In a column published on Friday, The New York Times’ editorial board wrote, “[Feinstein] has had a distinguished career in the U.S. Senate, but her infirmities and illness now force her — and Senate leaders like Charles Schumer — to make a painful choice.”
“At age 89, Ms. Feinstein is now the Senate’s oldest member, and health issues have kept her out of Washington and the Senate chamber for more than two months, at a time when vital legislation and judicial nominations are hanging on a knife’s edge,” it continued.
The column went on:
“If she cannot fulfill her obligations to the Senate and to her constituents, she should resign and turn over her responsibilities to an appointed successor. If she is unable to reach that decision on her own, Mr. Schumer, the majority leader, and other Democratic senators should make it clear to her and the public how important it is that she do so.”
The editorial board noted senators “play many roles in shaping legislation and policy.”
“But they have one primary and inescapable duty: They must show up in person to vote in the chamber. If they cannot do that for extended periods, they are depriving their constituents — and California has 39 million of them — of a voice and of fundamental representation,” it added.

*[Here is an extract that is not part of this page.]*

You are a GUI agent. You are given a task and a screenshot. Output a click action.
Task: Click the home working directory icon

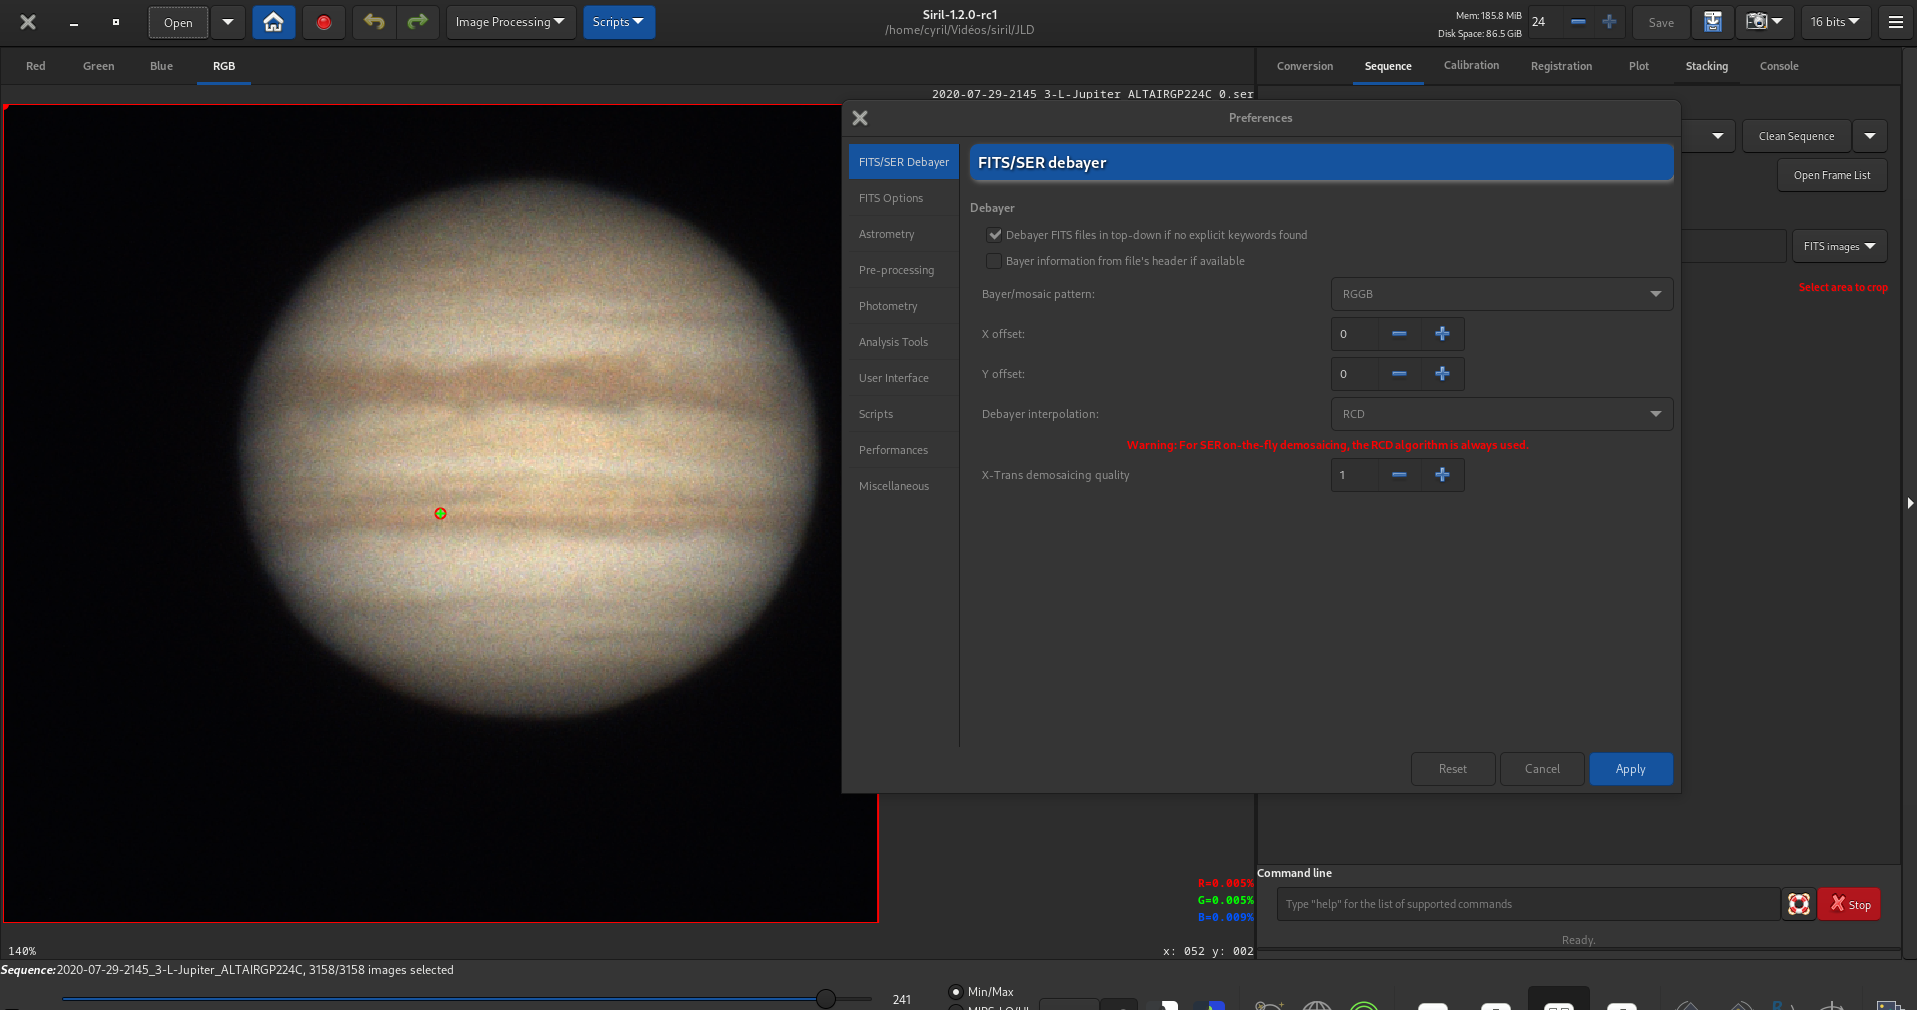coord(273,22)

Additionally, the Times noted Feinstein’s absence has made it difficult for Democrats to advance nominations to the Senate floor. The column pointed out proxy voting is allowed for committees. However, a proxy vote cannot be the deciding vote for the committee if there is an even split.
Turning to the senator’s health concerns, the column highlights reports about Feinstein failing to keep up with conversations, struggling with deteriorating memory, and not recognizing her colleagues.
“She’s announced that she will not run for re-election in 2024, but until then, her staff is, in effect, assuming the authority entrusted to her by California’s voters,” it added.
The editorial board argued Feinstein’s stated plan to return to the Senate has put Democratic leaders in a “difficult position” by not officially laying out a timeline for when she plans to return to the Senate.
It suggested Senate Majority Leader Chuck Schumer (D-N.Y.) should “turn up the public pressure on her to return or resign, setting aside the antique Senate gentility that can hobble common-sense decision making there.”
Finally, the column stated, “Senate seats are not lifetime sinecures, and if members can’t effectively represent their constituents or work for the benefit of their country, they should not hesitate to turn the job over to someone who can. Ms. Feinstein owes California a responsible decision.”
Feinstein has resisted calls for her resignation due to her absence from the Senate.
In a statement in April, the senator said, “When I was first diagnosed with shingles, I expected to return by the end of the March work period. Unfortunately, my return to Washington has been delayed due to continued complications related to my diagnosis.”
“I intend to return as soon as possible once my medical team advises that it’s safe for me to travel. In the meantime, I remain committed to the job and will continue to work from home in San Francisco,” she added.
The Times’ column comes as four House Democrats, as of Friday morning, have called for Feinstein to resign.